Vox Media will be ending contracts with California freelance writers ahead of the state's implementation of a bill intended to protect workers from exploitation as independent contractors.
In a story on SB Nation's website published Monday titled "Thank You, California," SB Nation executive director John Ness writes that "in the early weeks and months of 2020, we will end our contracts with most contractors at California brands." He adds, "This shift is part of a business and staffing strategy that we have been exploring over the past two years, but one that is also necessary in light of California’s new independent contractor law, which goes into effect January 1, 2020. That new law makes it impossible for us to continue with our current California team site structure because it restricts contractors from producing more than 35 written content 'submissions' per year."
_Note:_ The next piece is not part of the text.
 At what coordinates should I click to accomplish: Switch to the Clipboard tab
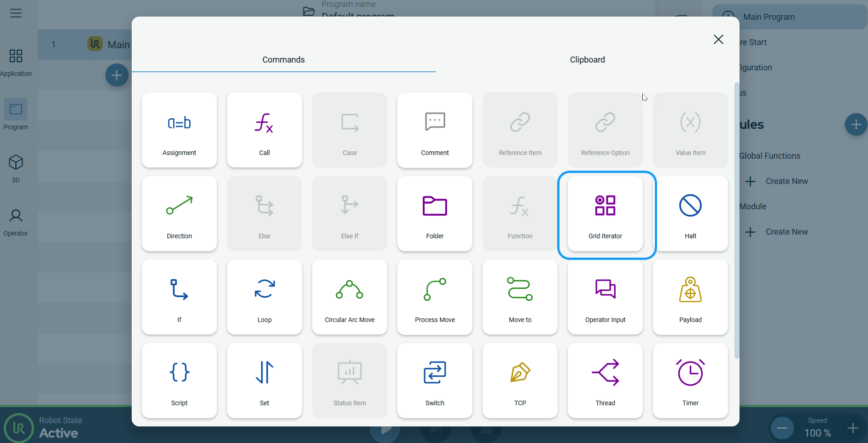(587, 60)
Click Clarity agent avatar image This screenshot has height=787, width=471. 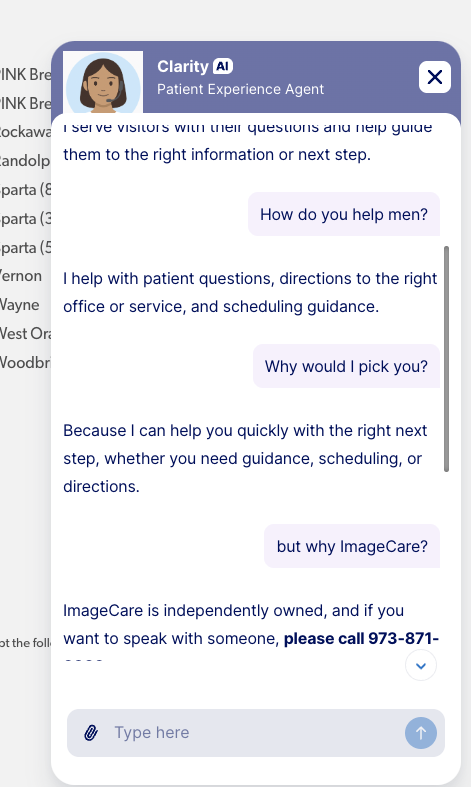pyautogui.click(x=103, y=82)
Ness adds that SB Nation will not be replacing California jobs with freelancers in other states, but will be encouraging its current freelance writers to apply for full- and part-time jobs with the brand.
CNBC reported Monday that, in addition to SB Nation, Vox Media websites Eater and Curbed will also change their relationship with California freelancers, which will result in "hundreds" of gigs being cut. The Hollywood Reporter has reached out to Vox Media for a comment.
Vox Media, led by CEO Jim Bankoff, joins several other publications in revamping their relationship to California freelancers in the wake of the AB-5 bill being signed into law in Sept. 18. Sources tell THR that Business Insider has capped freelance writers at writing 35 articles per year, reacting to the law's language that 35 "submissions" may be provided per year. Sources have additionally provided THR with job notices in transcription, blogging and SEO writing that have stated California freelancers will not be considered.
Intended to protect independent contractors from being exploited and codifying an earlier court decision into law, AB-5 aims to end the misclassification of workers as freelancers when they do work that is integral to a company's business model. A provision in the bill that states that a freelance journalist is capped at writing 35 "submissions" per year per "putative employer" has drawn ire from freelance writers, however, who fear their livelihoods are at stake.
A group of California freelance writers has since organized the Facebook group California Freelance Writers United, met with legislators regarding a proposed amendment and organized a group get-together for the first time in person on Sunday at The Wing in Los Angeles to discuss future plans.
"Unfortunately, this is exactly what we predicted would happen, and exactly what we told lawmakers would happen. There is simply no incentive for digital media companies and outlets to keep working with California-based freelance writers," California Freelance Writers United co-leader Alisha Grauso said in a statement to THR. "Even if companies aren't misclassifying their employees, the language of the bill is simultaneously so draconian and so vague that many companies just don't want the headache of interpretation or risk of violation. And why would they? They can simply go outside of California to find more writers."
Added Grauso, "Vox is the most high-profile outlet we've seen laying off writers in response to AB-5 so far, but other companies have already sent out emails to CA freelancers terminating their contracts. Others are blacklisting CA-based writers from applying to freelance gigs. Frustratingly, even if a few staff jobs are added in response to AB-5 — which is unlikely except at the biggest outlets with the deepest pockets — the handful of roles created won't make up for the thousands of freelance writers losing steady gigs because of the bill. The math is completely upside-down and freelance writers are coming out on the losing end."
Similar gig economy legislation is also being currently considered in New Jersey and New York, where freelance writers have also pushed back against such proposed measures.